Typically, biochar is produced from a slow pyrolysis process of biomass, which is generally heated in an inert atmosphere maintained below 500°C with a slow heating rate (<10°C min−1) (Yaashikaa et al., 2019; Uroic Štefanko and Leszczynska, 2020). This solid product (biochar) is characterized by its high stability, high porosity, high carbon content, high surface area, and high adsorption properties (Lee et al., 2017; Yaashikaa et al., 2019). Besides its potential application in the environmental and agricultural fields such as carbon sequestration, wastewater treatment process, and soil amendment, biochar can also be utilized as a catalyst for tar reforming during the biomass pyrolysis and gasification processes as well as in biorefineries (Lee et al., 2017; Yaashikaa et al., 2019; Uroic Štefanko and Leszczynska, 2020).

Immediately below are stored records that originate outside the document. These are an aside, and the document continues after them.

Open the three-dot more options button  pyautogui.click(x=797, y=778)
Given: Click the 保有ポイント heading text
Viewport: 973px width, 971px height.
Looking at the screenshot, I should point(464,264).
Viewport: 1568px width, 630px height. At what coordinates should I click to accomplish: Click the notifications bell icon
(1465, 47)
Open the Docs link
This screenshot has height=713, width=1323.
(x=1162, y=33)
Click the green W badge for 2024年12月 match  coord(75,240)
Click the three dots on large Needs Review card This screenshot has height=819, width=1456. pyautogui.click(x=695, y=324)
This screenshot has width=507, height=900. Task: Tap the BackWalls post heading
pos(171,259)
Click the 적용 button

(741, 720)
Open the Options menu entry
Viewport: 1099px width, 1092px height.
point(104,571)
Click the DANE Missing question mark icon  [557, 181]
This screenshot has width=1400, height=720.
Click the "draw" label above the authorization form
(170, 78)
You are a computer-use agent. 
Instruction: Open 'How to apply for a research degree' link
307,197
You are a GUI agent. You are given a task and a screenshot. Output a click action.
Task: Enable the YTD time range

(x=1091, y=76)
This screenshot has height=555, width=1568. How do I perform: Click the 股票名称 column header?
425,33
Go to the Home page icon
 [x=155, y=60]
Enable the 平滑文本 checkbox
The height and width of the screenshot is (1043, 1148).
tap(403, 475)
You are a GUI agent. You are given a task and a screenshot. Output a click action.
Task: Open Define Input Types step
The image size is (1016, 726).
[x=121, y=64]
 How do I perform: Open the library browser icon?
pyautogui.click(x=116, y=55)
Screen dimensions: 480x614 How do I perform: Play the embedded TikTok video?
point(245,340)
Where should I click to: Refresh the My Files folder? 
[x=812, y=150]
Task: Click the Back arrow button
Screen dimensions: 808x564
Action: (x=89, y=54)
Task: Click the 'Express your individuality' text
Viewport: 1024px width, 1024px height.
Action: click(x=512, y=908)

Another prospective and attractive approach to generate eco-friendly and efficient energy is to apply solid oxide fuel cells (SOFCs) technology to the NETs (Thattai et al., 2017). In contrast to the conventional coal-fired power plants or integrated coal gasification combined cycle (IGCC) systems, an integration of various chemical processes or hybrid energy systems with SOFCs for clean electricity production plays a vital role in the energy market and is now attracting significant attention, as it has a number of advantages (Aravind et al., 2009; Liu et al., 2011; Din and Zainal, 2016; Thattai et al., 2017): 1) SOFCs are low-emission, flexible, and modular devices; 2) high fuel flexibility: hydrogen, syngas, biogas, ammonia, etc.; 3) the high operating temperature of SOFCs makes the integration of high temperature chemical systems such as biomass gasification (BG), calcium looping technology, and chemical looping combustion viable; 4) system efficiencies as high as 50–60% or more if combined with gas turbines (GT) using exhaust heat from SOFC; and 5) a wide variety of applications ranging from combined heat and power (CHP) systems to larger power plants. On account of these advantages, the combination of different energy systems with SOFCs is highly promising as an energy-efficient and environment friendly process for decentralized power generation and co-generation.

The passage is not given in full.